Using the data that follows, output only the lines from the line with "Audio / Video (55, 307)" up to and including the line with "hepatitis c (796, 2248)", exactly, leaving pictures aside.

--

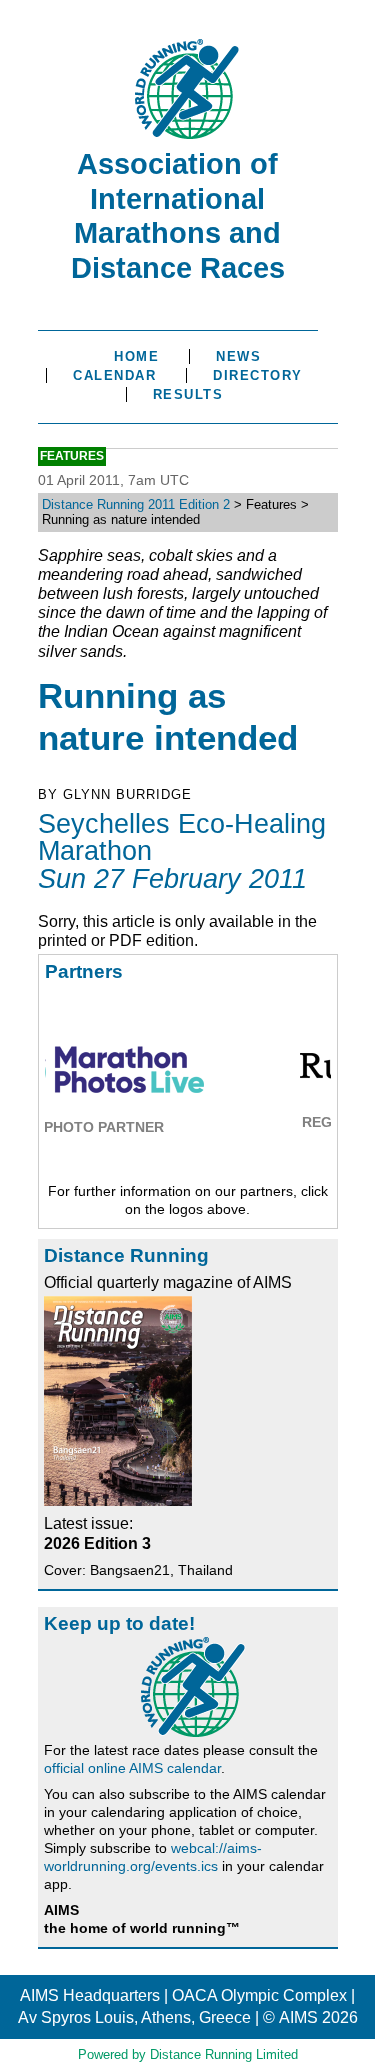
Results (188, 394)
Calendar (114, 375)
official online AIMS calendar (132, 1768)
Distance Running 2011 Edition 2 (136, 504)
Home (136, 356)
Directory (258, 375)
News (238, 356)
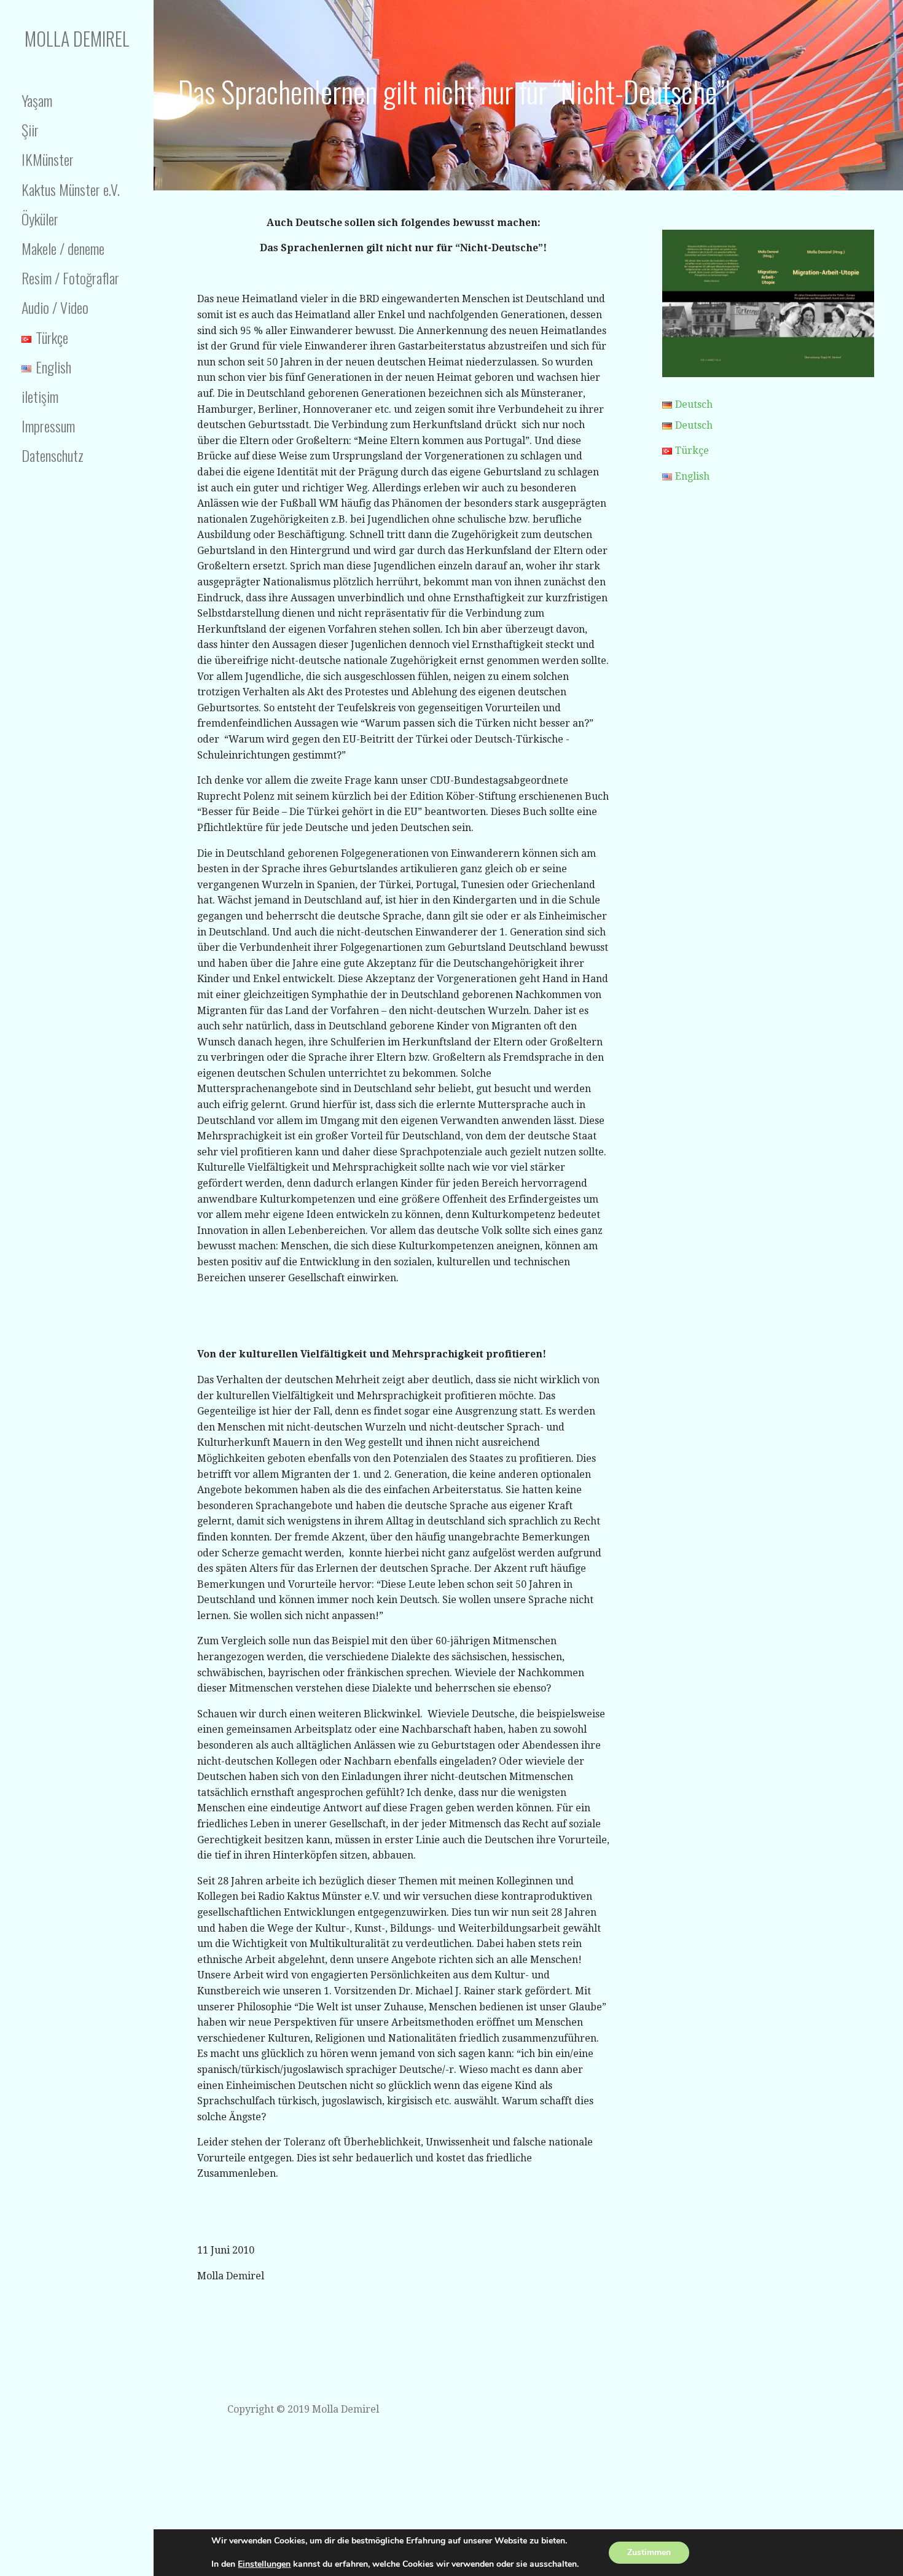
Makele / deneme (63, 248)
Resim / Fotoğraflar (70, 278)
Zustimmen (649, 2552)
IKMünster (48, 159)
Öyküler (40, 219)
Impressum (48, 426)
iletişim (40, 396)
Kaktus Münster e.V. (71, 189)
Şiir (30, 130)
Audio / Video (55, 307)
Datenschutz (53, 455)
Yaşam (37, 100)
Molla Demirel (77, 38)
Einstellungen (264, 2564)
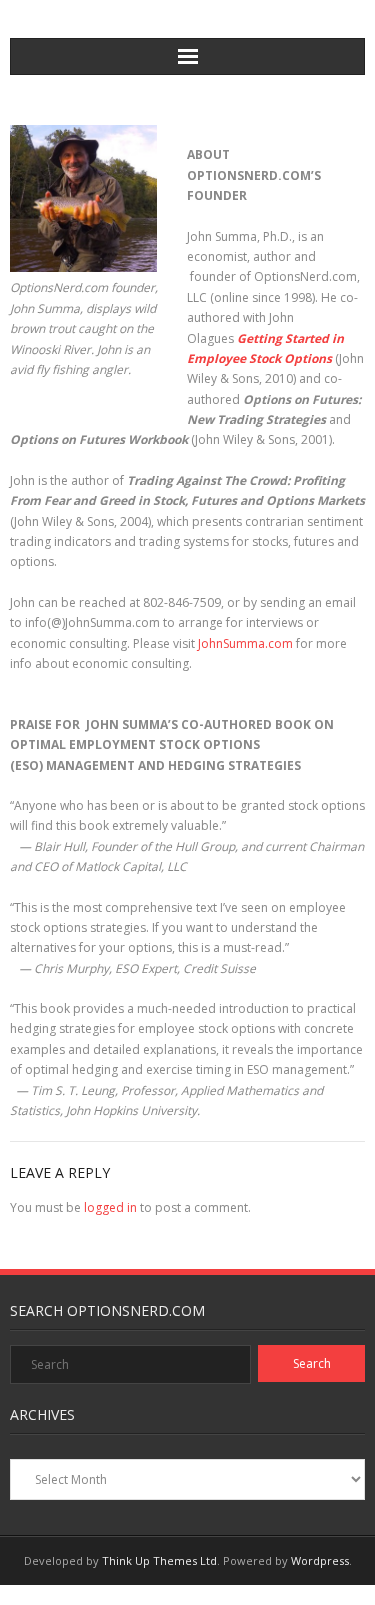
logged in (110, 1207)
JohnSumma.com (245, 643)
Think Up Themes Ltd (159, 1560)
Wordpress (320, 1560)
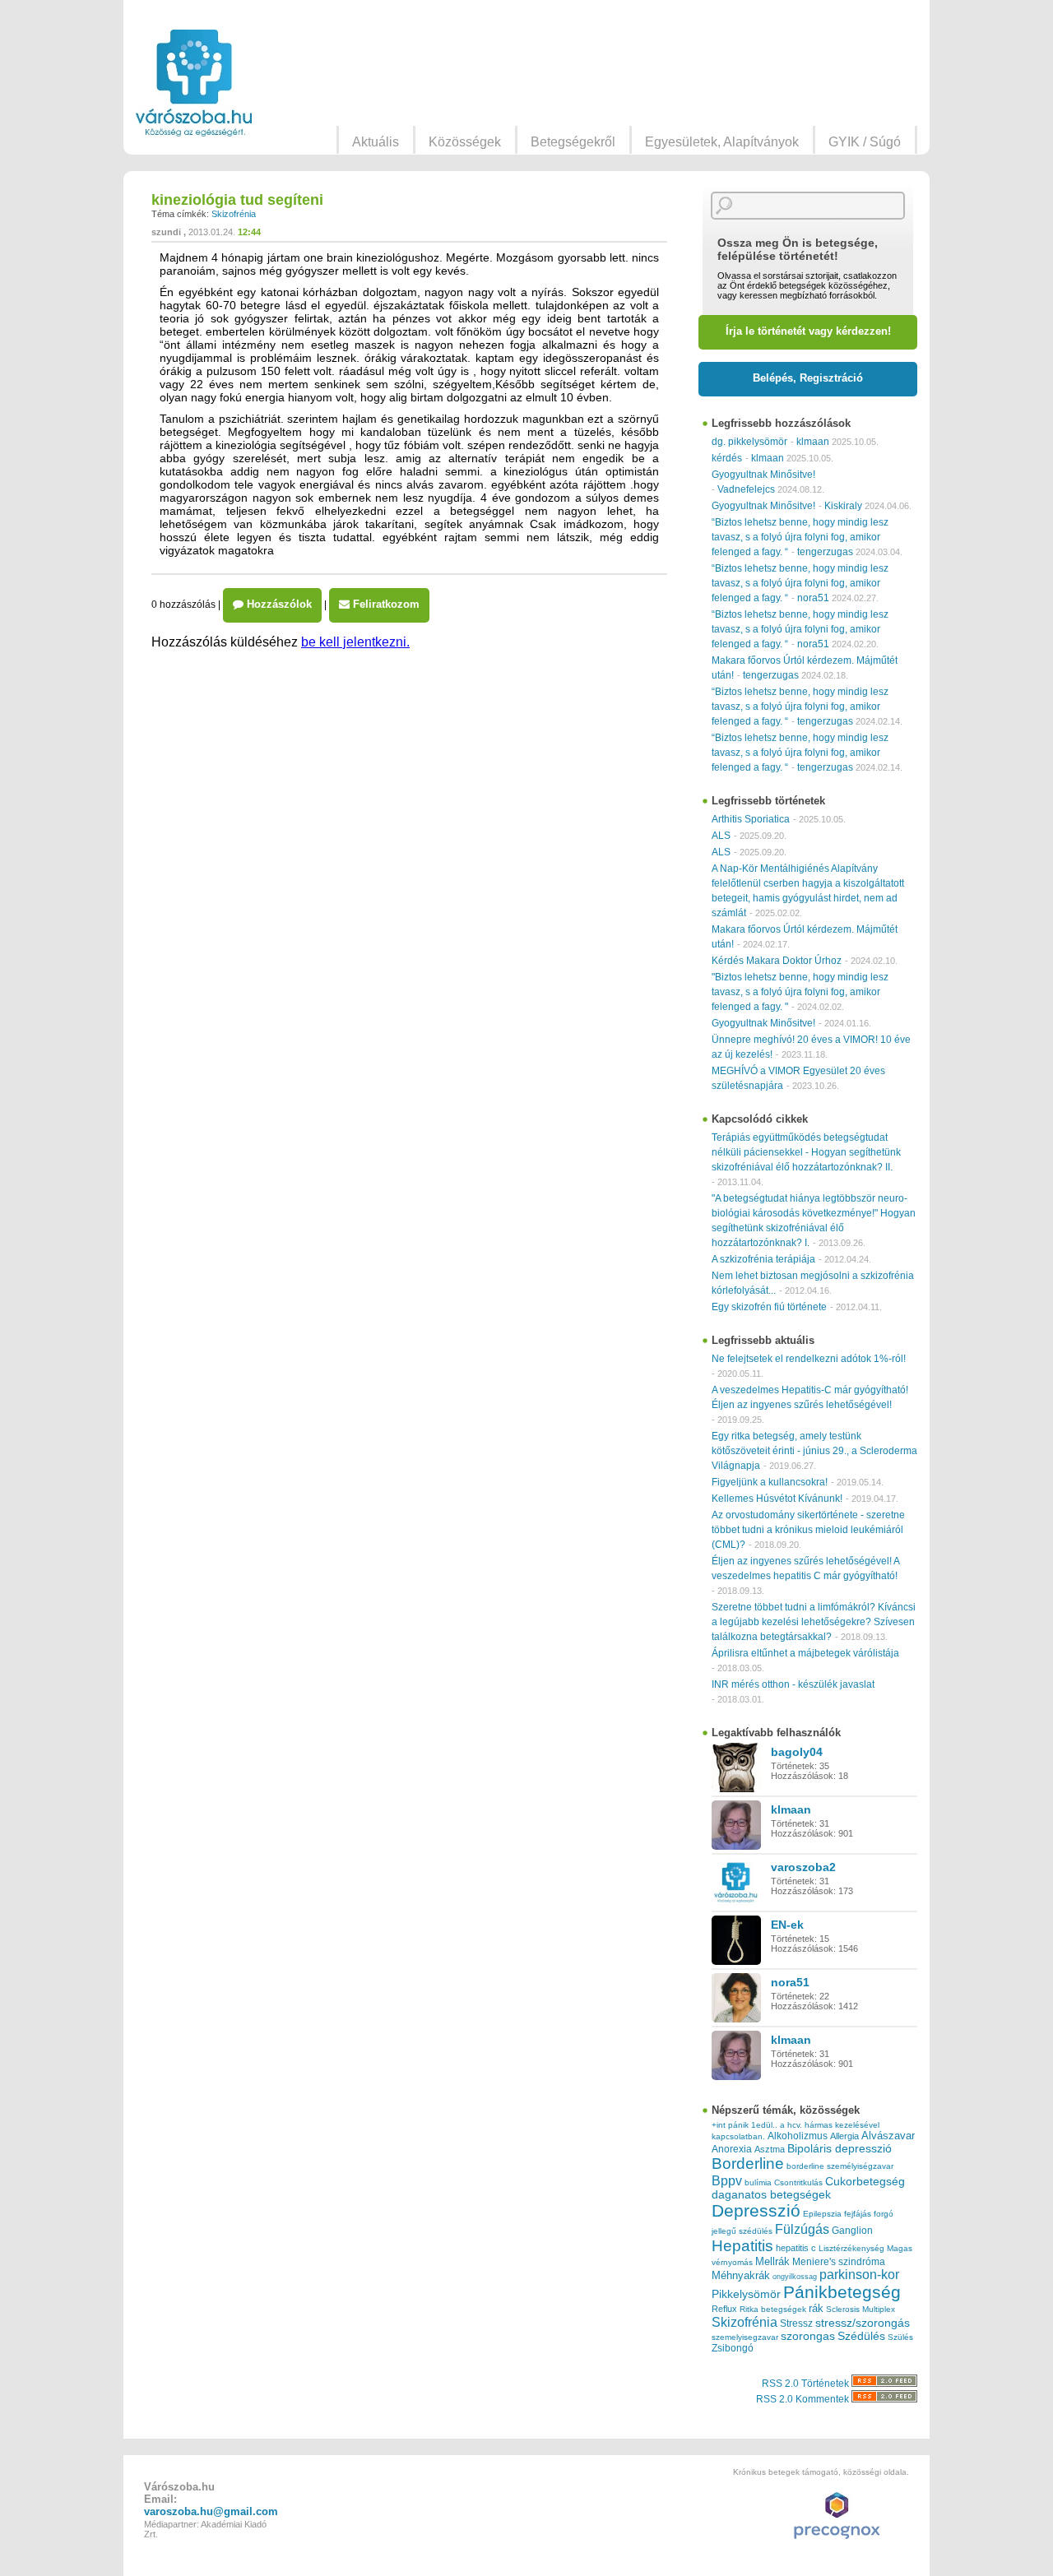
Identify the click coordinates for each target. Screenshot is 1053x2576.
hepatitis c (796, 2248)
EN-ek (787, 1924)
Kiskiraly (843, 506)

--

THE COMPLETED TASK:
Audio / Video (55, 307)
Datenschutz (53, 455)
Yaşam (37, 100)
Molla Demirel (77, 38)
Einstellungen (264, 2564)
logged in (110, 1207)
JohnSumma.com (245, 643)
Think Up Themes Ltd (159, 1560)
Wordpress (320, 1560)
Identify the click coordinates for each target. Screenshot is 1053x2576.
hepatitis c (796, 2248)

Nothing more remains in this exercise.